Measurement of phosphate in seawater The method is based on the phosphate reacts with molybdate to form phosphomolybdate in acid medium (pH < 1) providing a yellow dye. This dye is reduced by ascorbic acid to a blue dye, and absorbance is measured spectrophotometrically at 810 nm on a modified Alpkem Flow Solution IV autoanalyzer or a modified Scalar autoanalyzer (Grashoff 1965). The detection limit for phosphate is 0.06 µmol/L (Scalar) and is significant to the second decimal place.

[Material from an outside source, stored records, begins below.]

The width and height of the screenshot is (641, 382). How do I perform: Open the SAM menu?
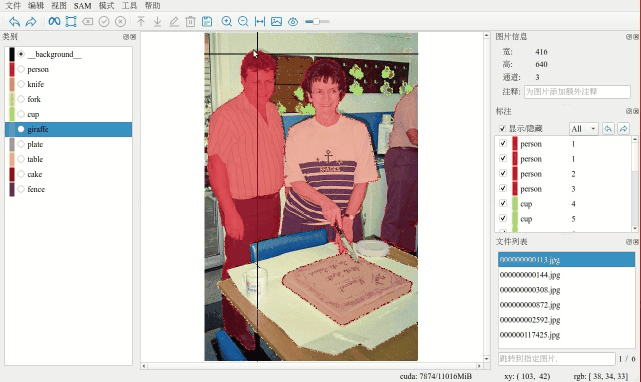pos(83,5)
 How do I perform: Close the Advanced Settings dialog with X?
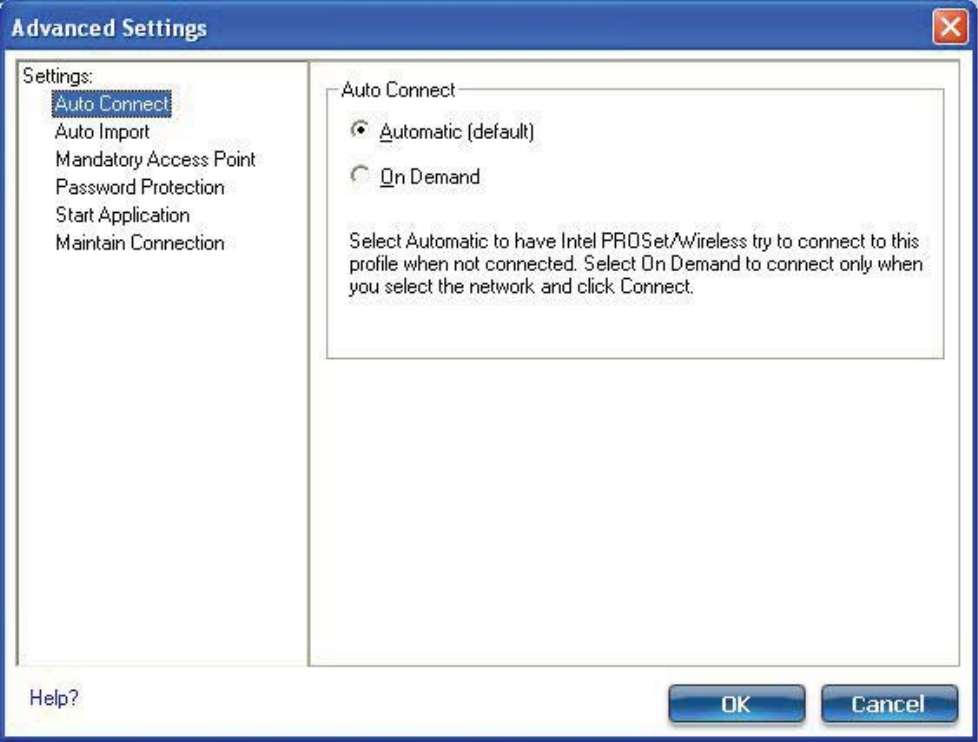click(x=950, y=27)
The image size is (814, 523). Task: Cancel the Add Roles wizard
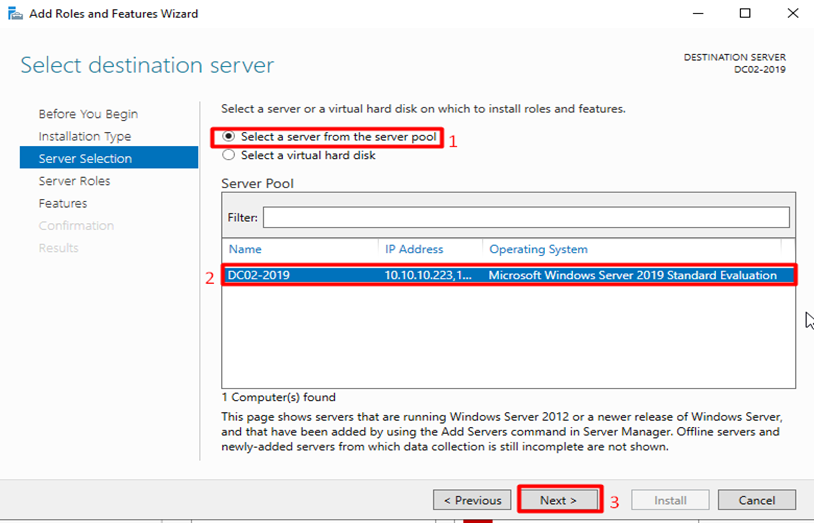click(x=757, y=500)
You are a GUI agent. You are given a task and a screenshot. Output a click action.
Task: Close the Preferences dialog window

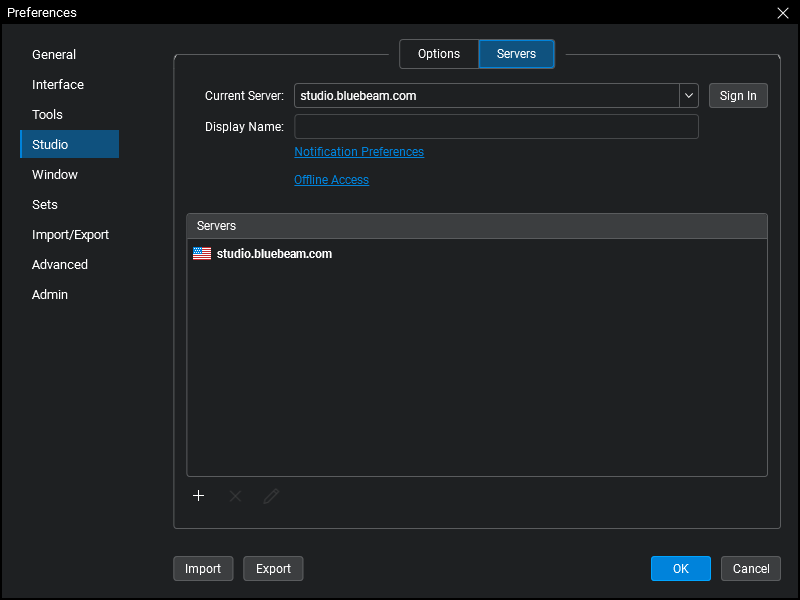pos(782,13)
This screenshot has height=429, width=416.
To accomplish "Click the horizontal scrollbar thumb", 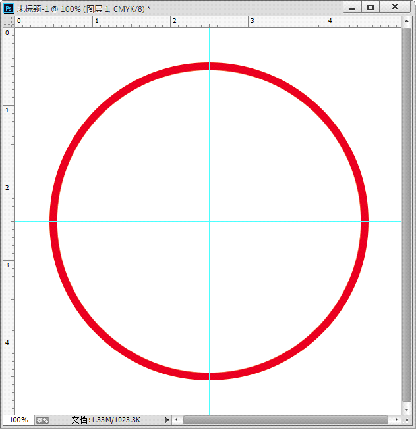I will tap(286, 420).
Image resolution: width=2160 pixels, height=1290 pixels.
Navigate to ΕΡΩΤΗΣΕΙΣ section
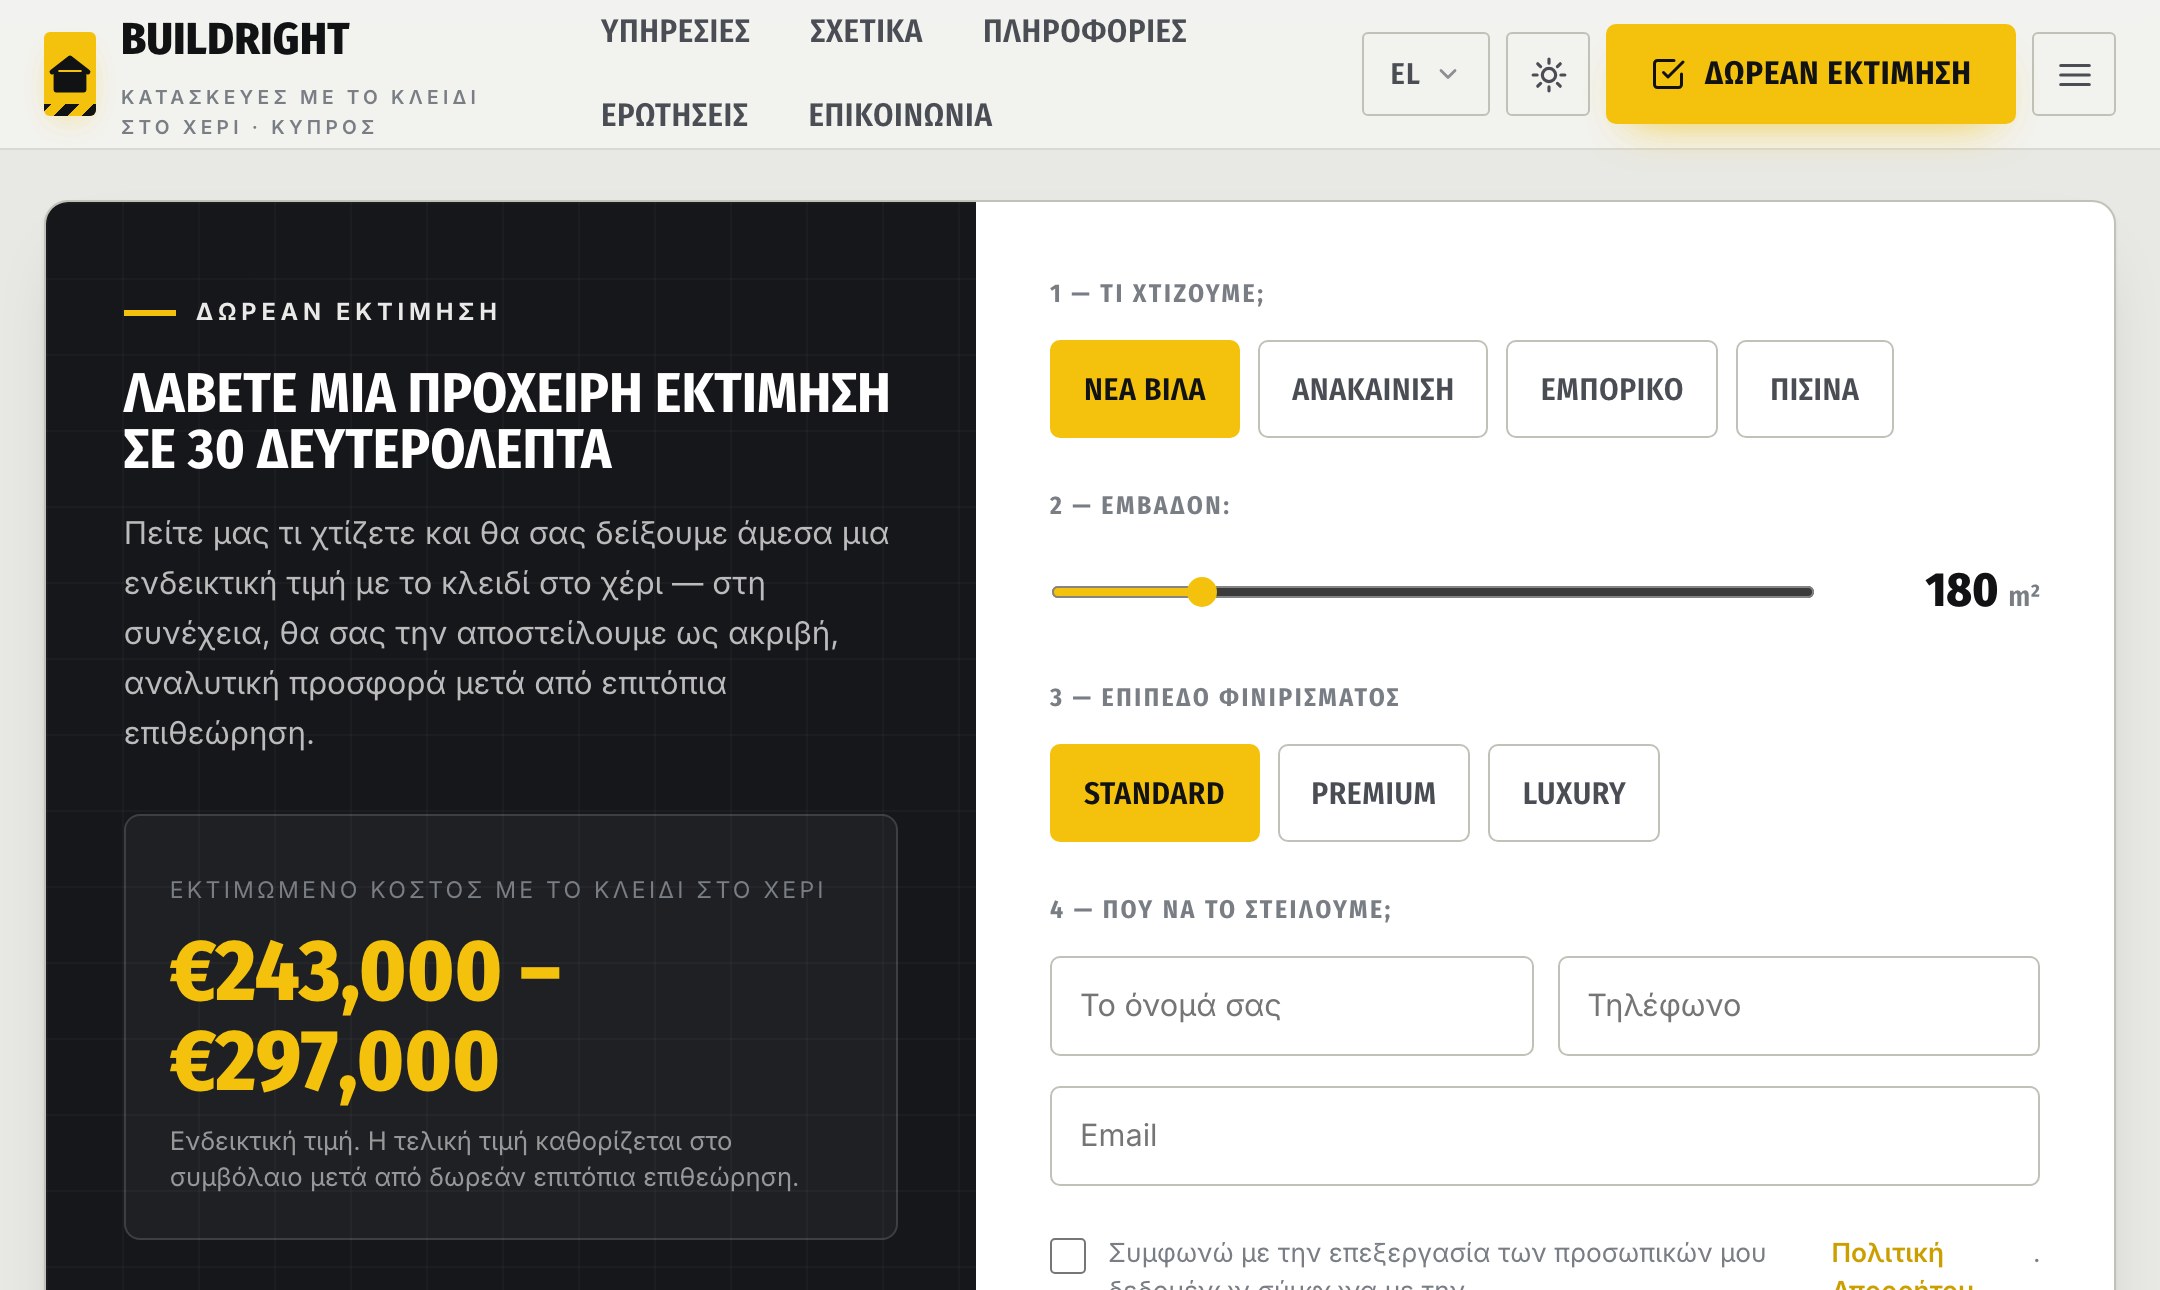674,116
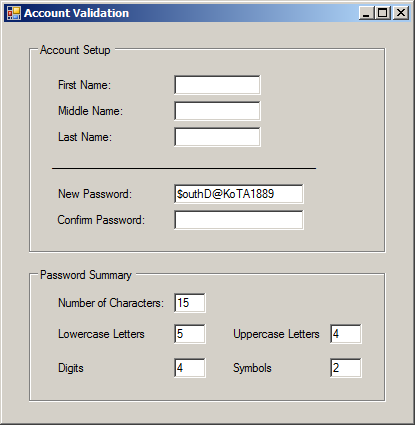Select the Last Name text box
415x425 pixels.
(x=217, y=137)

Measurements of silicate in seawater The method is based on the silicate reacts with molybdate to form a silikomolybdat (yellow dye) in an acidic environment (pH = 1.5-2). Oxalic acid is added to the silikomolybdat which then is reduced with ascorbic acid. The result is a blue compound which is measured spectrophotometrically at 810 nm on a modified Alpkem Flow Solution IV autoanalyser or a modified Scalar autoanalyzer (Grashoff 1965). The detection limit for silicate is 0.7 µmol/L (Scalar) and is significant to the first decimal place.